Warming temperatures cause a number of problems for the fire service, one being that it extends the wildfire season.

“We’ve seen this in Alberta where, officially, our fire season used to start April 1 and now it’s March 1,” says Flannigan, “so, we’re starting a month earlier than what we used to do in the 1980s.”

A rise in temperatures also results in more lightning strikes, according to Flannigan. Natural Resources Canada (NRC) reports that lightning strikes cause nearly half of all wildland fires in Canada. Studies have also shown that every degree of warming results in a 12-per-cent increase in lightning activity.

A temperature rise also results in forest fuels drying out more quickly.

“It’s like when you put laundry outside on a hot, dry, windy day,” says Flannigan. “It dries really quickly. As we warm, our forest fuels are drying out.”

The Statistics
Last season was an exceptionally busy year for wildland firefighters in Ontario and British Columbia.

In fact, Ontario experienced one of its busiest fire seasons, with more than 1,300 wildland fires – well above the 10-year average of 723 – burning more than 261,000 hectares. B.C. had its worst year ever, with roughly 2,000 fires burning more than 1.3 million hectares of land.

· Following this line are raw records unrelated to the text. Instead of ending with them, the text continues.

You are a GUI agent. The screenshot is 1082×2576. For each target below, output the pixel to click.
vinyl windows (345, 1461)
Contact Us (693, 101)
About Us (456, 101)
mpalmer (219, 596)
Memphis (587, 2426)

Alberta got off relatively lightly in 2018, with approximately 1,200 wildfires – well below the five-year average of 1,414 – burning roughly 60,000 hectares.

The number of hectares burned across the country was roughly 2.3 million in 2018 and 3.5 million in 2017 – both well above the five-year average of 691,354 hectares and the 25-year average of 946,046 hectares, according to the Canadian Interagency Forest Fire Centre National Wildland Fire Situation Report.

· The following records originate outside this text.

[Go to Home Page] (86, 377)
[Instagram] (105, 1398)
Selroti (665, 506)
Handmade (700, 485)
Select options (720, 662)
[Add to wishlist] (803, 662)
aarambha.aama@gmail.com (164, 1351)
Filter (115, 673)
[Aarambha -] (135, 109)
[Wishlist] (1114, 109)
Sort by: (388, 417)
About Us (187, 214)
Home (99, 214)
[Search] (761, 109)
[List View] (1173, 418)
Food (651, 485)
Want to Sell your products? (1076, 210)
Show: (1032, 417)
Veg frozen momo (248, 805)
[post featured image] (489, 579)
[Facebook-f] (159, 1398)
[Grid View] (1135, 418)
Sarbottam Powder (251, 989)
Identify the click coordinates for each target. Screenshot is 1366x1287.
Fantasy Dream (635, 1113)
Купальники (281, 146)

In Ontario last year, a stubborn fire known as Parry Sound 33 was particularly bothersome due to its proximity to a key rail line and highway. A number of communities near the fire were evacuated as the fire progressed. At one point, the inferno was more than 11,000 hectares in size.

In B.C., a provincial state of emergency was declared at one point. The northwestern part of the province was affected far worse than any other region of B.C. The Coastal region, which covers Metro Vancouver, Vancouver Island and much of the south coast, was also heavily impacted by fire.

Quebec didn’t escape the clutches of fire either. More than 600 firefighters from Saskatchewan, Alberta, New Brunswick, Newfoundland and Labrador, as well as Parks Canada and the states of Massachusetts, New Hampshire and Maine were sent to Quebec to help fight a higher number of fires.

The Future
So, where’s it all headed?

The NRC estimates that by year 2100 wildfires may claim twice as much forest per year as they do now.

Chilliwack, B.C., fire ecologist Robert Gray says climate change is causing higher temperatures, less rain and stronger wind events, resulting in drier vegetation and fuels which contribute to more and severe fires, and people and insfrastructure are encroaching into forested environments.

Last year was a bad year, he says, because in 2017 and 2018 it was the first time many of the climate change predicaments and land use practices synchronized.

“In the future, we may see new, novel elements emerge that result in even worse outcomes. None of the science is suggesting the situation is likely to improve.”

Another factor in the mix, says Gray, is that the depth and breadth of the suppression resource pool is shrinking.

“At the height of fires last year, I believe we had a total of 4,000 firefighters available. That’s half of what we typically see in a large project fire in the U.S. We could use a larger pool of skilled and well-trained wildland firefighters in Canada.

“With the direction we are seeing in wildfire behaviour and effects, and new science on human health effects (physical and emotional), we are putting an enormous strain on our firefighters and are losing firefighters more rapidly and not replacing them.”

Going forward, Gray expects more of the same – in other words, extreme fires will be commonplace in Canada.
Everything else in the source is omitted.